Diderot était donc lui-même en proie au doute, oscillant souvent entre les deux extrêmes que sont le déterminisme et le matérialisme, par exemple. Il était loin d'être sûr de savoir qui était responsable et contrôlait le monde dans lequel nous vivons: "Oh Dieu, je ne sais pas si tu existes" (Hampson, 95). Ses pensées peuvent être résumées comme une croyance humaniste en l'autonomie individuelle et l'utilisation positive d'arguments et de méthodes modernes, non religieux et, si possible, scientifiques pour remettre en question les connaissances ancestrales basées uniquement sur la foi et la superstition.
Principales œuvres de Diderot
Les œuvres les plus importantes de Denis Diderot sont les suivantes (les dates de publication sont indiquées entre parenthèses):
- Pensées philosophiques (1746)
- Les bijoux indiscrets (1748)
- Lettre sur les aveugles à l'usage de ceux qui voient (1749)

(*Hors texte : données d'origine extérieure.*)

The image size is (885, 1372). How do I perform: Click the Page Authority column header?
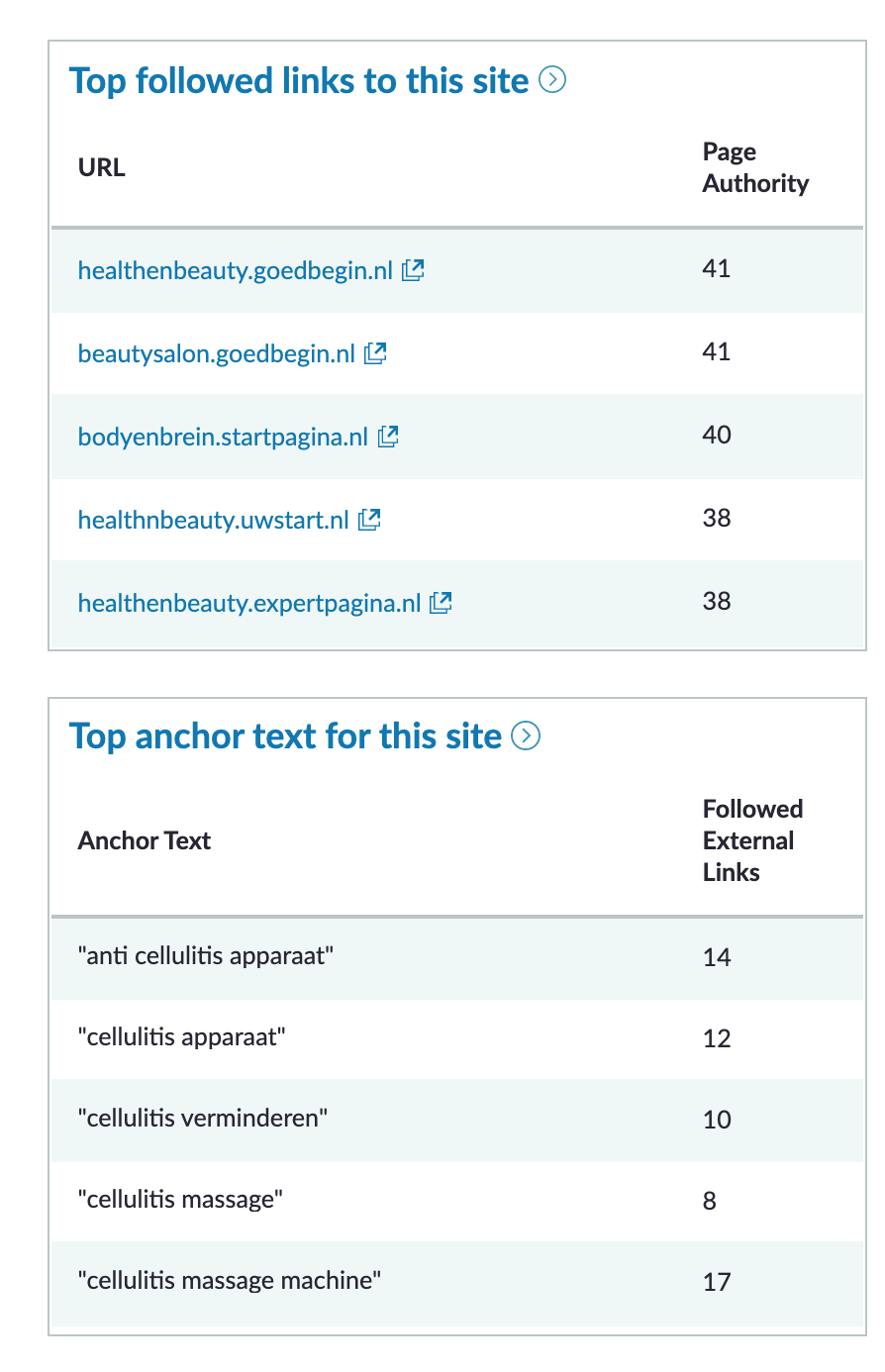point(755,167)
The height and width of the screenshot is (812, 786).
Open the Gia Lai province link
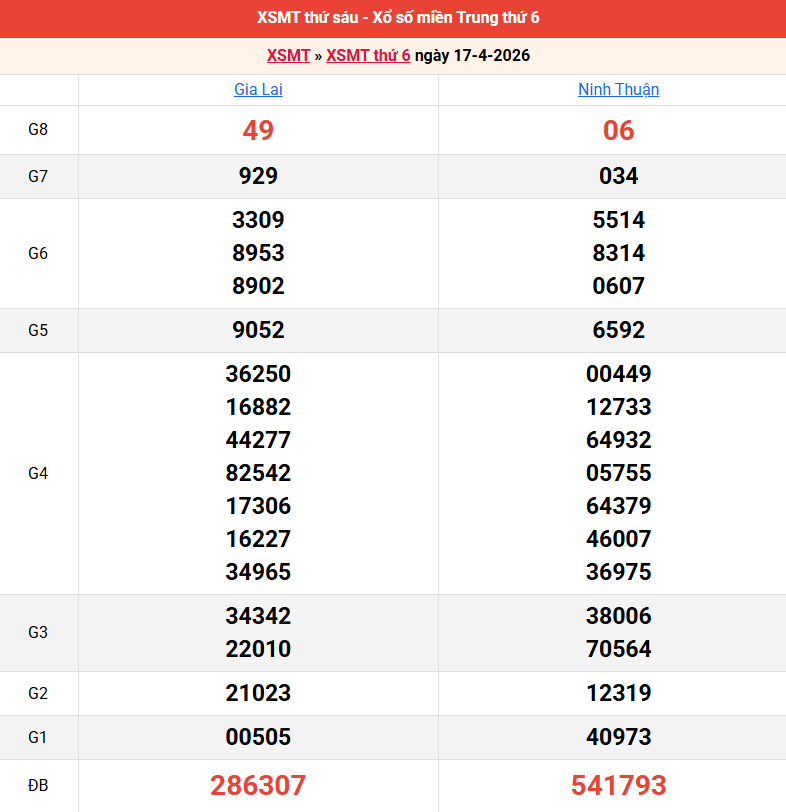pyautogui.click(x=258, y=90)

- L'Encyclopédie - Éditeur (1751)
- Lettre sur les sourds et muets (1751)
- Pensées sur l'interprétation de la nature (1753)
- La Religieuse (1796)
- Jacques le Fataliste (1796)
- Le neveu de Rameau (1821)
- Le rêve de D'Alembert (1830)
Mort et héritage
Denis Diderot mourut à Paris le 31 juillet 1784. Grâce à son catalogue prolifique, il est aujourd'hui considéré comme l'un des quatre philosophes de langue française les plus célèbres, avec Montesquieu, Voltaire et Jean-Jacques Rousseau. Le sort de Diderot changea cependant au cours des siècles, comme le note ici Chisick:
Diderot était le moins apprécié du grand public de son époque, mais il est aujourd'hui l'un des plus admirés et des plus étudiés par les étudiants du siècle des Lumières. Chaleureux, ouvert, doté d'une grande capacité et peut-être d'un grand besoin d'amitié, Diderot est l'une des figures les plus attrayantes du Siècle des Lumières. (147)
Outre ses talents littéraires, c'est l'indécision et les opinions changeantes de Diderot qui sont peut-être les plus séduisantes, car le lecteur est lui-même aux prises avec des questions complexes aux solutions encore plus complexes. Par-dessus tout, l'attitude positive de Diderot à l'égard du progrès des connaissances reste universellement attrayante: "J'aime cette philosophie qui élève l'humanité" (Hampson, 233).